# Moving from Mexico to the US - Moving/Shipping companies...?



## Allyo

After three years of living and working in Mexico I am moving back to the US.

I will miss Mexico!

I arrived with two suitcases but by now have accumulated a lot more stuff.

I am thinking about selling most of my furniture/appliances, as I don't see that moving those things would be worth it. However, I will have lots of odds and ends and books that definitely won't fit into two suitcases. 

I will be stuffing as much as I can into those two suitcases that I will be taking with me on my flight, but even then I estimated that I will still have left over about two large suitcases and a few large boxes full of stuff.

What would be the best way to ship this stuff to the US? Just through the Mexican postal service? I have heard DHL is great, but my stuff will probably weigh a bit and that could be expensive. 

Thanks in advance for the tips! 

P.S. I have about a month left before my flight. I will be specifically relocating from Xalapa, Veracruz to Denver, Colorado.


----------



## jasavak

*Moving Company*



Allyo said:


> After three years of living and working in Mexico I am moving back to the US.
> 
> I will miss Mexico!
> 
> I arrived with two suitcases but by now have accumulated a lot more stuff.
> 
> I am thinking about selling most of my furniture/appliances, as I don't see that moving those things would be worth it. However, I will have lots of odds and ends and books that definitely won't fit into two suitcases.
> 
> I will be stuffing as much as I can into those two suitcases that I will be taking with me on my flight, but even then I estimated that I will still have left over about two large suitcases and a few large boxes full of stuff.
> 
> What would be the best way to ship this stuff to the US? Just through the Mexican postal service? I have heard DHL is great, but my stuff will probably weigh a bit and that could be expensive.
> 
> Thanks in advance for the tips!
> 
> P.S. I have about a month left before my flight. I will be specifically relocating from Xalapa, Veracruz to Denver, Colorado.


 We use a small private service that services Guanajuato . However ,many of the bus lines offer transport service . I would check out the central camionera and see what they offer .


----------



## assistantshoppingbangkok

*Shipping to Mexico ?*

Hello,


I just found your post on Google, and maybe you can help me (thank you !)

I have a parcel to send to Mexico and I must use a courier company as Fedex, DHL, or UPS.

I know that these companies collect tax for customs but as it is a gift I try to avoid for the recipient to have to pay tax.

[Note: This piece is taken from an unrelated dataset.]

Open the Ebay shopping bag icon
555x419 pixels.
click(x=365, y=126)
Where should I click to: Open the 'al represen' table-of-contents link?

I write GIFT on the parcel but it really depends on the customs officers if they consider it or not.

Do you know if it is less likely to pay tax with one of these companies ? Usually the best way to avoid tax is to use USPS but I am not in US now and no standard post office Express mail is available to Mexico from where I am located.


Thank you for all your help.


----------



## Guest

Of the three, DHL is far better when sending into MX. Fed-Ex seemed to get things "stuck" in Customs. UPS isn't much better. (based on a few years experience bringing things in from many different countries for a medium-sized business here in MX)


----------



## RVGRINGO

The OP is moving FROM Mexico TO the USA and might consider hopping a bus to Brownsville, TX to buy a car, assuming that a car will be purchased in the USA anyway. Then, even with a bill of sale and a temporary tag, drive back to Veracruz and load all that 'stuff' into the car for the trip to the US destination. Shipping heavy boxes can be expensive and US Customs may want their pound of flesh on items that aren't 'accompanied personal possessions'. The cost of flying is eliminated and can go toward the car and some gasoline.


----------